**Activity:**
Starting at the line with "Click the lightbulb" and ending at the line with "Toggle the light2 switch", print exactly the lines of the entries below. Pictures do not belong in the copy.
*** Opening of Stored data ***
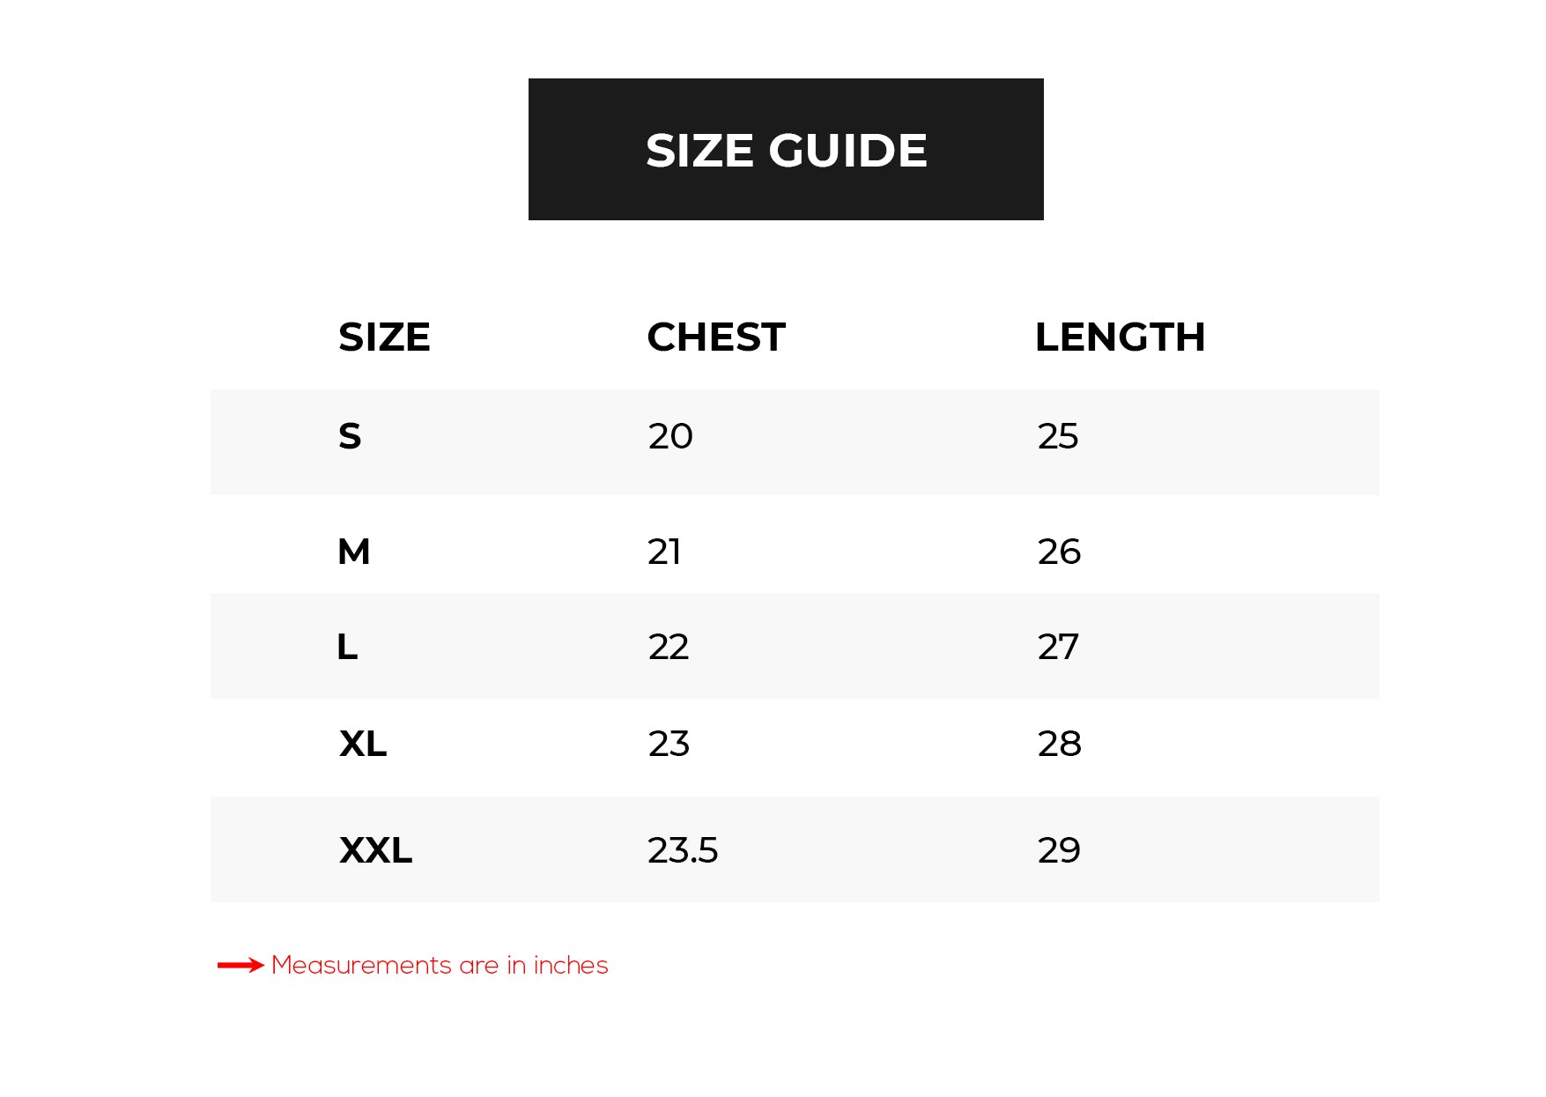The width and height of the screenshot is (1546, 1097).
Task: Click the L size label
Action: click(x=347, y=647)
*** Close of Stored data ***
*** Opening of Stored data ***
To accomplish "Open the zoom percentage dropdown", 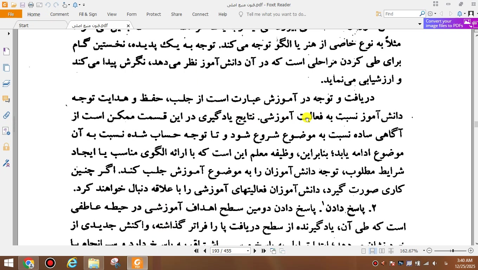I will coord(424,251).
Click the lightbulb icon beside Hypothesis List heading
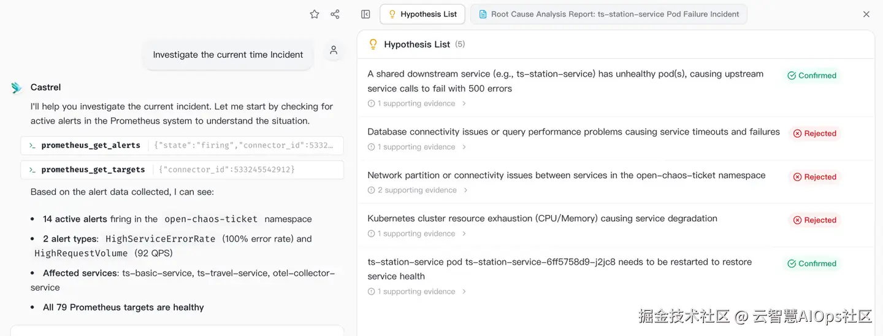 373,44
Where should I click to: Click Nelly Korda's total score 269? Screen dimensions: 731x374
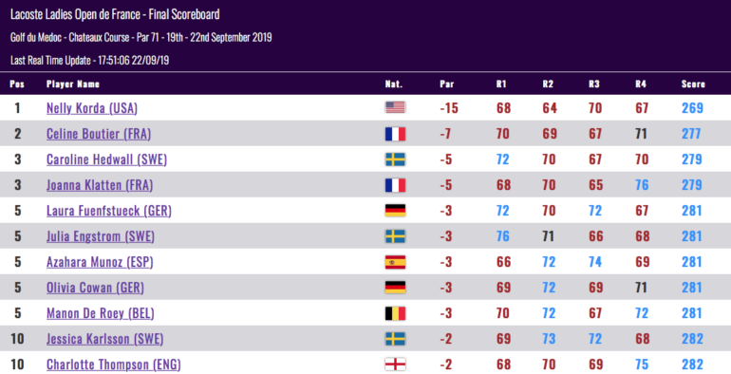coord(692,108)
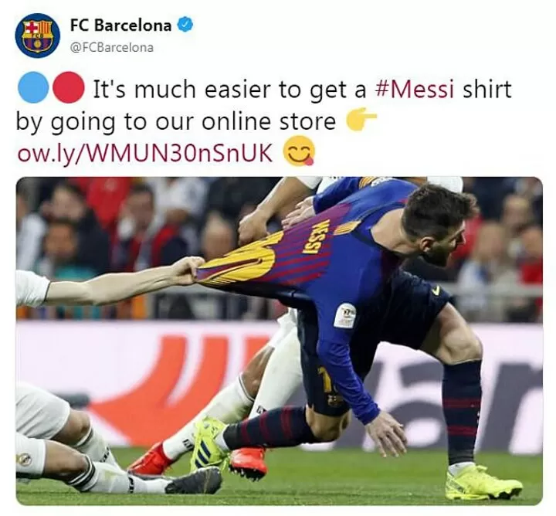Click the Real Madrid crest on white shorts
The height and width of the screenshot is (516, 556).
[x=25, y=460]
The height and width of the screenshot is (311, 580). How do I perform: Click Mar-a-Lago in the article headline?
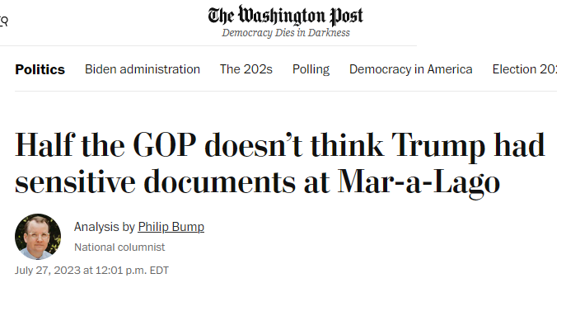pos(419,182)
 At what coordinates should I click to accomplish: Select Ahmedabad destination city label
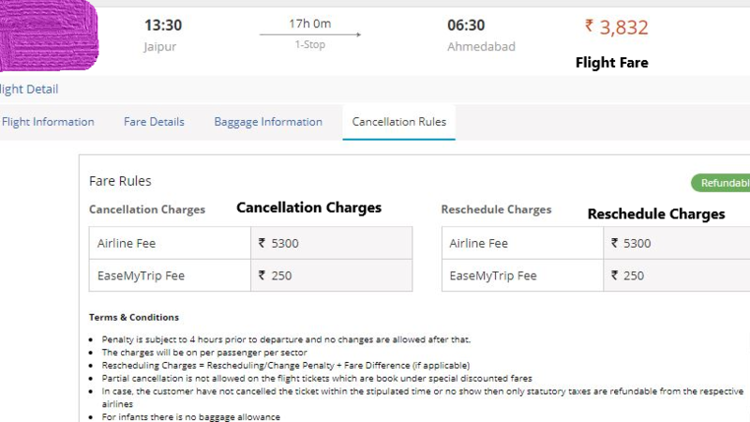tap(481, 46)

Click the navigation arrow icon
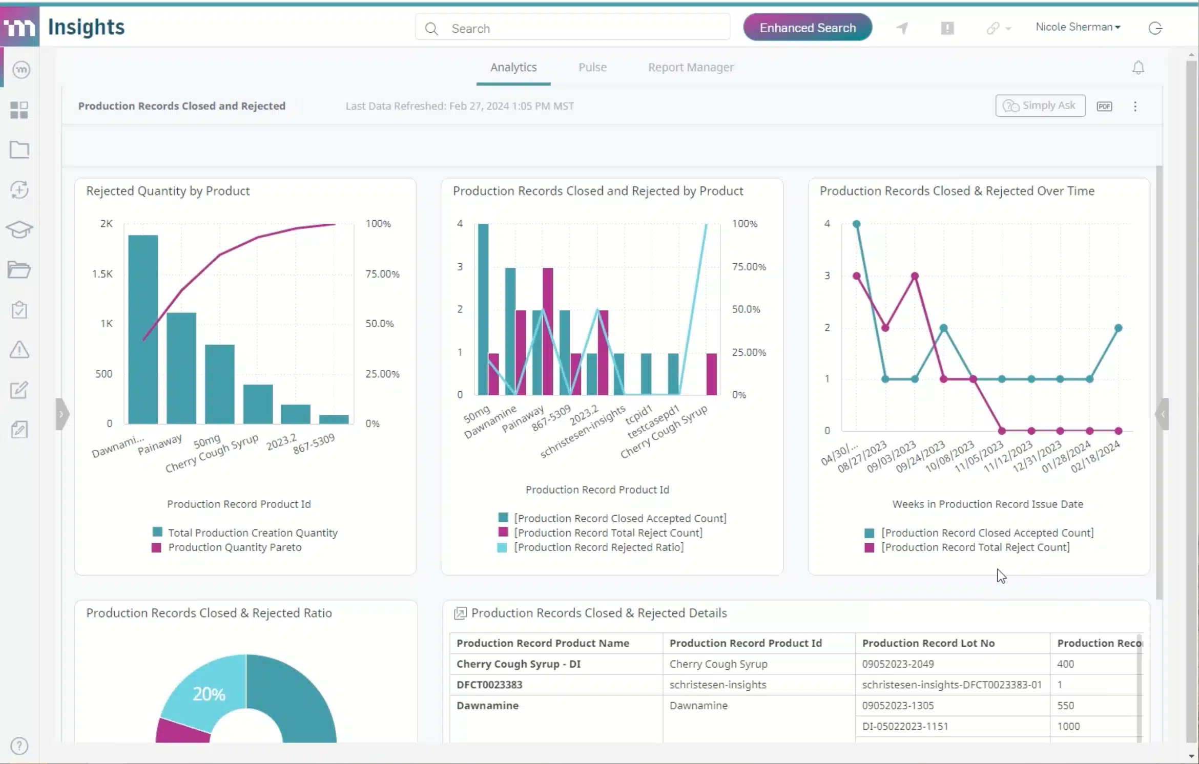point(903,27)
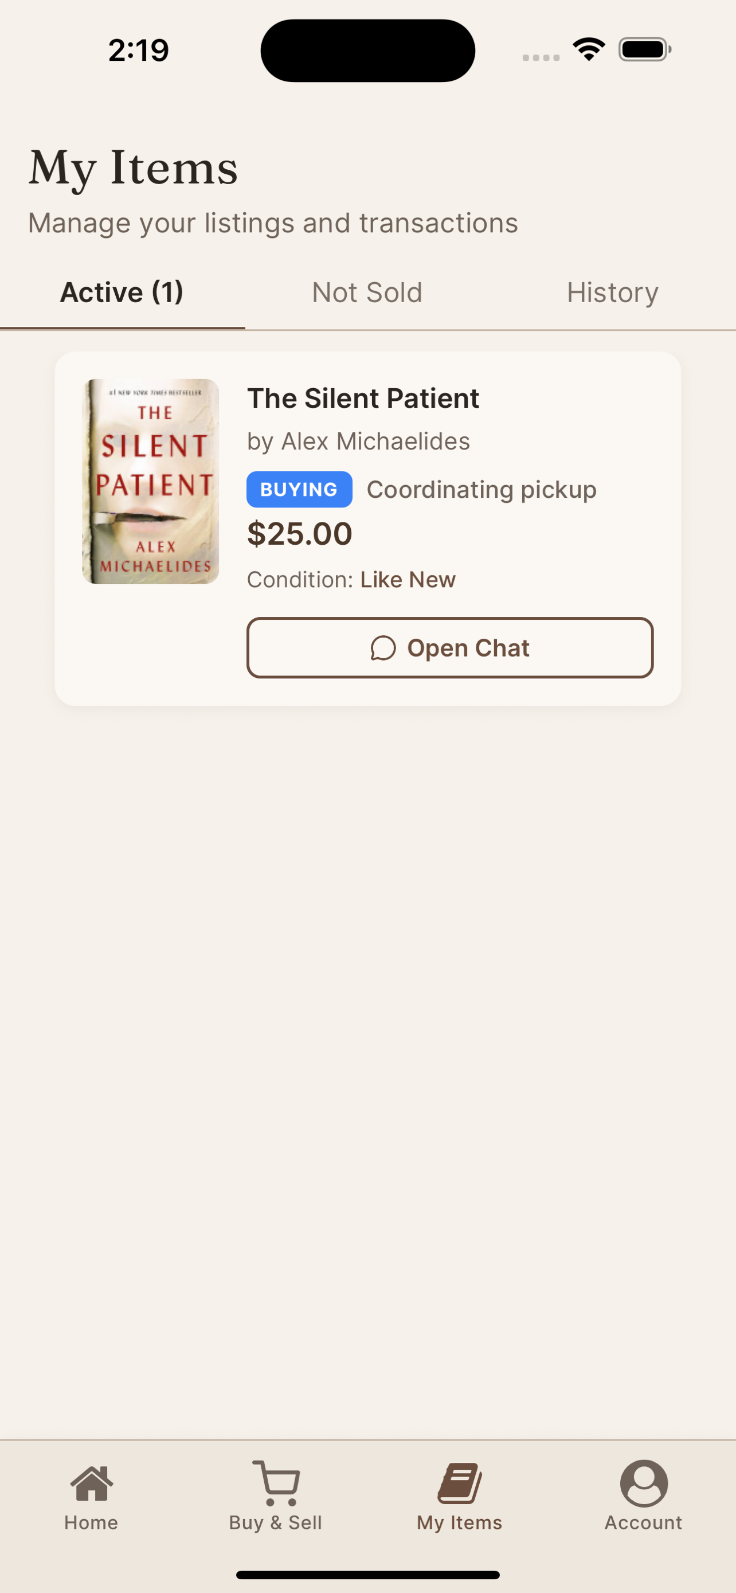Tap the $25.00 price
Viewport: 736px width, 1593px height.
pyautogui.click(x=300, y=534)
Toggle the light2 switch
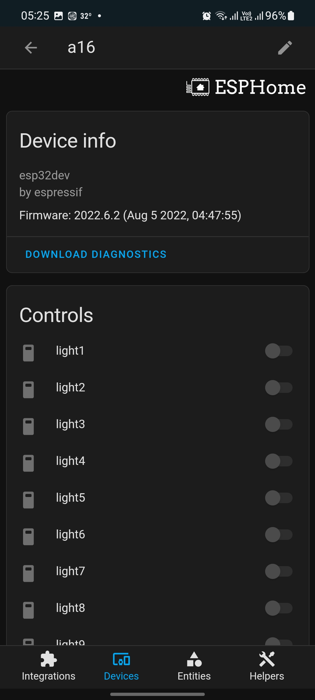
*** Close of Stored data ***
*** Opening of Stored data ***
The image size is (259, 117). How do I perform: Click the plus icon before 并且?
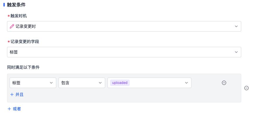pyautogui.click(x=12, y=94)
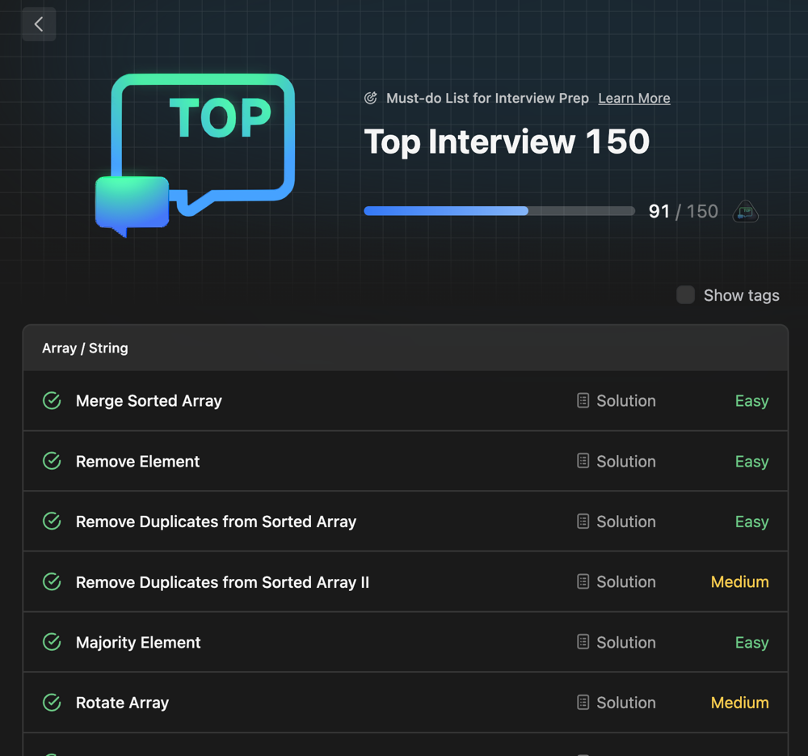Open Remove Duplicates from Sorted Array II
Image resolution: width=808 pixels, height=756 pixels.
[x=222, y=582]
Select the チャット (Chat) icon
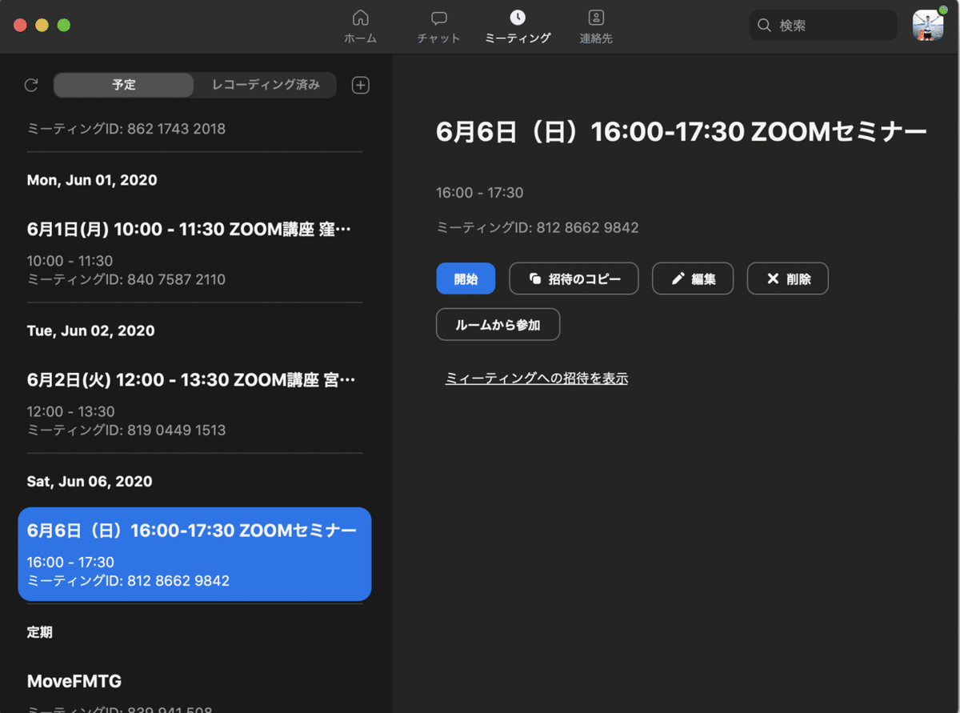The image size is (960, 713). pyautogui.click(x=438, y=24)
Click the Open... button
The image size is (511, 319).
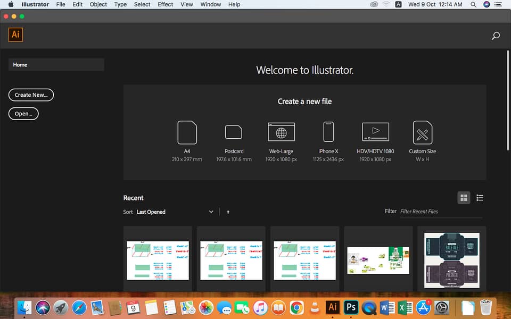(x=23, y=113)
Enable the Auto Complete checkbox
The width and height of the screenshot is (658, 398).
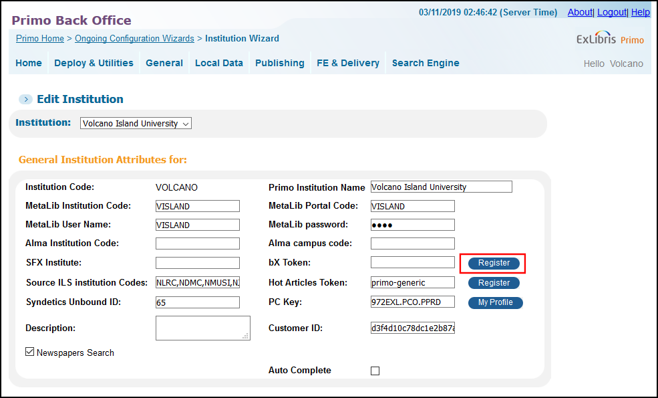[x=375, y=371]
*** Close of Stored data ***
**Finished task:**
Click the lightbulb icon beside Hypothesis List heading
 373,44
Where should I click to: Click Nelly Korda's total score 269? Screen dimensions: 731x374
coord(692,108)
Click the Real Madrid crest on white shorts
The height and width of the screenshot is (516, 556).
[x=25, y=460]
The height and width of the screenshot is (311, 580). How do I perform: Click Mar-a-Lago in the article headline?
pos(419,182)
 At what coordinates should I click to accomplish: Select Ahmedabad destination city label
tap(481, 46)

Click the navigation arrow icon
point(903,27)
Tap the $25.00 price
Viewport: 736px width, 1593px height.
pyautogui.click(x=300, y=534)
Toggle the light2 switch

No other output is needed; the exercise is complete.